Postby Hannah90 » Wed Nov 22, 2017 6:18 pm

Hi so this is my first thread, and I really don't know which way to turn right now.

I am 25 years old, and still living at home with my mum. My dad has never been there or wanted to know me as I was a one night stand baby, so its just me my mum and my 2 younger brothers. My mum is so vile to me, and has been all my life. I can never do anything right and always find myself trying to please her.
I am treated completely different to my brothers. My older brother goes to uni and gets on with his life where as my days are controlled by my mum.
She tells me I am allowed to work but the hours must fit around her as I am her childcare for my littlest brother. I am only allowed to work part time and in a job that she allows. I can only work part time as she has me at home running around doing household everyday stuff and to do her phone calls. She takes any money that I earn of me as she sees this as "board" even though my brother whos in uni only pays £70, I still have to hand over what ever I earn, whether its £1000 or £500. She says we "work together better" in terms of she gets our two moneys together and pays all the bills and distributes it out if needed during the month.
She keeps my bank cards and provisional driving licence in her purse. I have had driving lessons in the past but every time I have a test booked about 6 times she has made me cancel them after an argument and says why should she pay for my test and lessons. this is because she sees all the money as her to pay bills, take us on days out etc. She buys me cloths but I never get the money myself physically to go and have a look around and she seems to choose most of my cloths and when I say I don't like something she starts an argument and says im selfish.
I have had many loans and catalogues taken out which originally she said she would pay back when I was about 18, now I am about £7,000 in debut and no one will give me credit.
I am told if I can where makeup to work or not and can only brush my teeth, have a bath each day when I have asked.
Everywhere she goes I have to go with her, shops, days out literally anywhere, even filling up the fuel I have to go with and do it. She never makes any phone calls herself I have to do them. The ony thing she does is give me a lift to work as we live out in the sticks, which then she shouts screams about saying "I shouldn't have to run you around at 25, you should have sorted your life out years ago". This is because I failed my A levels when I was 17 and since then she has never let me try to better myself, (she still says now most days that im a failure and should be ashamed at what I have achieved). She has now allowed me after many years to take an access course to get into uni to do nursing but every time we argue she tells me I am no longer allowed to finish it. then changes her mind when she has calmed down.

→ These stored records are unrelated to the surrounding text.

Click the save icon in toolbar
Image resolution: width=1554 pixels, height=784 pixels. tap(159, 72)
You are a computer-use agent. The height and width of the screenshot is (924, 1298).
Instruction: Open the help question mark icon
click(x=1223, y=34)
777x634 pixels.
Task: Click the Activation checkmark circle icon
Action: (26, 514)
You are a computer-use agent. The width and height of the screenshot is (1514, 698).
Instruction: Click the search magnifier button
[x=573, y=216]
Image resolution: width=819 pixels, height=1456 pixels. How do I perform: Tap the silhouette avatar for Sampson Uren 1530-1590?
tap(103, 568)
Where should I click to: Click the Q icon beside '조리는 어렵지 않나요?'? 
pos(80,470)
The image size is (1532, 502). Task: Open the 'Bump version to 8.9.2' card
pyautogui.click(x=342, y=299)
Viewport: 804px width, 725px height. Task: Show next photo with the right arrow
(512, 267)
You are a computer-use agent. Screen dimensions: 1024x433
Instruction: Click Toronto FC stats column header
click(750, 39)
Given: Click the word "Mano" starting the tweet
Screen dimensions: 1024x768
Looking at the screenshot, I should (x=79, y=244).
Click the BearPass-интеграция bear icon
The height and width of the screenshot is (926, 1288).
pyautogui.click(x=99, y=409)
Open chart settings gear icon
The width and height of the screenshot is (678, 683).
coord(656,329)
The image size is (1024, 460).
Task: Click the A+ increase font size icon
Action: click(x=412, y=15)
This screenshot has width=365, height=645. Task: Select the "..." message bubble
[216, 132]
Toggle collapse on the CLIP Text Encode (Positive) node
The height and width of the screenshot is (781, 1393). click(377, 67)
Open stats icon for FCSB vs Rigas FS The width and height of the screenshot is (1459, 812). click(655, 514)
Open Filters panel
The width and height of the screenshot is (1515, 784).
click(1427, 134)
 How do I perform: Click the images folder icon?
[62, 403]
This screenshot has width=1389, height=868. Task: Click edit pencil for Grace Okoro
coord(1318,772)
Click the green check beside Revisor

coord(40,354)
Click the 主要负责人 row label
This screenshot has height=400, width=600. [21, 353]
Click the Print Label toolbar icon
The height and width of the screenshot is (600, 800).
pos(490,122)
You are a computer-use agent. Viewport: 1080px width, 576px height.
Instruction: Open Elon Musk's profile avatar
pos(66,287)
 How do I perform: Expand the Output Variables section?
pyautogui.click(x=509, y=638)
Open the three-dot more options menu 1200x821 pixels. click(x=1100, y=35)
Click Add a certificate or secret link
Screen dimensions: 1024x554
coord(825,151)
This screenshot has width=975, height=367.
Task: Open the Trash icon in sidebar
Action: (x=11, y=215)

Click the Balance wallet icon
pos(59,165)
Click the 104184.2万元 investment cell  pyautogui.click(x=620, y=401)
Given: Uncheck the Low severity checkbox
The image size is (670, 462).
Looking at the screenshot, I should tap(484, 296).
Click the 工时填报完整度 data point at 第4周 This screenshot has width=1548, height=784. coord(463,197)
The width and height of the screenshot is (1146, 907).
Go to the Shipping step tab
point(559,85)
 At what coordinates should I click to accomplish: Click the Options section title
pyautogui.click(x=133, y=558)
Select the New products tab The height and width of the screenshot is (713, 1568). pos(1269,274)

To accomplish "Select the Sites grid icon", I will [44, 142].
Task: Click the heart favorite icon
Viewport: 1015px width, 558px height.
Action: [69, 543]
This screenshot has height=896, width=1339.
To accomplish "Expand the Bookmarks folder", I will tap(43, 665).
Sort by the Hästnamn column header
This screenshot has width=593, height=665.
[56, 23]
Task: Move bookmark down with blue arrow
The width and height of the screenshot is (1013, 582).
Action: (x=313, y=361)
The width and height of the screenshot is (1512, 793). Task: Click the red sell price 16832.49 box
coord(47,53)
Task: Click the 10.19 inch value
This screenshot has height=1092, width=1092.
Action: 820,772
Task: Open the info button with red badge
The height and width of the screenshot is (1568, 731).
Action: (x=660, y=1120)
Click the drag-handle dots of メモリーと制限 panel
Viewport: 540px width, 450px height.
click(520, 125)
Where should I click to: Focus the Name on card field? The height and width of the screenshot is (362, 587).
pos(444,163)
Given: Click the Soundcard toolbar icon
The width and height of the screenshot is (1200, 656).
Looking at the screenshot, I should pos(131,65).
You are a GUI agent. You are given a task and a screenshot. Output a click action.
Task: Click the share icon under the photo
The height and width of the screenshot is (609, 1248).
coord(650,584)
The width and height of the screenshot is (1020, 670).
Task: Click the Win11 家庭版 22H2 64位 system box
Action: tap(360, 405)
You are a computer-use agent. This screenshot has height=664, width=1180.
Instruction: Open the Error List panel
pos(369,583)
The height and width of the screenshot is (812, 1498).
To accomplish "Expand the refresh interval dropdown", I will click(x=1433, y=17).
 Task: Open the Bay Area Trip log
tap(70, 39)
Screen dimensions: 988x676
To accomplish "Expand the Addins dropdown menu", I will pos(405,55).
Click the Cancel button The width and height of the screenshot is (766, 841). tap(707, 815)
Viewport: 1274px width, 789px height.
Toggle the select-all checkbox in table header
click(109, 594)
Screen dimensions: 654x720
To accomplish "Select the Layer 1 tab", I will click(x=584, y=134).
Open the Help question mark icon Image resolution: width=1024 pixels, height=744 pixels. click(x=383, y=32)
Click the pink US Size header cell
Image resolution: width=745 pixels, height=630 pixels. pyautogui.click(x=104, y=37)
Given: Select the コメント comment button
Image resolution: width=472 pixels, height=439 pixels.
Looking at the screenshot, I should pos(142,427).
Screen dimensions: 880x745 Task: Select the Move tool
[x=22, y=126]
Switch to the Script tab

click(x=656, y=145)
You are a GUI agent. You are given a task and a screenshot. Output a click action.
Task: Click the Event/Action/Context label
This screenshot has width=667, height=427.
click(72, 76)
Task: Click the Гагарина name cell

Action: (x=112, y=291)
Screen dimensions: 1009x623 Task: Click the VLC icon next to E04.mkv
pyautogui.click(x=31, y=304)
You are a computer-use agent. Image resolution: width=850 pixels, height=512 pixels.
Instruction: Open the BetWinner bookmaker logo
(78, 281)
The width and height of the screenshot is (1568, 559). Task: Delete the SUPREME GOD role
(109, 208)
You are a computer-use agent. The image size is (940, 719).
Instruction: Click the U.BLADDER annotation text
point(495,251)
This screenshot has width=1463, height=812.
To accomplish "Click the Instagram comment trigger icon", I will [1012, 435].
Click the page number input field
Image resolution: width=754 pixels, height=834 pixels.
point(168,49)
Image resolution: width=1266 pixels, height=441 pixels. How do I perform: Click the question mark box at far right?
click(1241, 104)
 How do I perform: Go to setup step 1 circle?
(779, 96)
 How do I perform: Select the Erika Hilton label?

Everything is always my fault and never does she seem to get mad a my older brother even when he gets into trouble after nights out at uni. She hits me and I am currently sitting here now with a black eye. I have to make excuses to people that I fell and hit it. I have had many black eyes over the years as she hits, kicks, bites and now her new thing is the rip my hair out of my head in chunks until im screaming. she has always been this way since I can remember and once when I was like 13 she tipped bleach over my head. I am not perfect but it doesn't matter if I have done something wrong or not... if she wants to go mad at me she really will.
She kicks me out the house in all weathers, sometimes with no shoes and tell me to come back later when she is ready (when we have had an argument). I have no friends as I became distant with them as I could never go out much and if I did it was a big deal when I was younger, so I just cut myself of. I may occasionally go out with work friends if there is a do on but only if she allows it.
people think I am a looser and to be quite honest I feel like one, I do not own a car or licence and am not allowed a mobile since I was 21. (things have got worse). She has taken over my facebook account now and I am only allowed on it occasionally if she knows about it. She pretends to be me and writes to people on there making out to be me, including to old school friends, work colleagues, and guys. I am not allowed a boyfriend only if she has picked him and texts him pretending to be me again. the last guy I went out with didn't know I didn't have a phone and she texted him the whole time, I just met up with him. If I said I didn't want to she would go mad at me.
I clean the house from top to bottom and do the ironing when she is at work, but still she calls me lazy as I "only work part time" - due to her! and have a office job. she only cleans part time but classes herself as grafting.
She has said I have ruined her life and her sons and I will pay for it. She said she is going to destroy my life, and only is she using me for my money until she no longer requires it, then shes kicking me out with nothing. I have nothing anyway except some ok cloths.
She says I am getting fat and am ugly and criticises everything about me.

I have my life so much, I live in fear every day, and find myself running to my mums everyday command. I have to even wait next to the bath to switch on the show for her and even massage her feet every night before bed without fail.

I really just want to get my stuff together including my bank cards on payday and leave. But I couldn't do that to my little brother as I know he has no other family accept us 3.

I am now 25 and if I don't do something soon, I will have nothing, no one, and be old and doing the same thing in 10 years.
There is so much more to my story but I would be here all day if I continued.


Really do not know what to do, or which way to turn!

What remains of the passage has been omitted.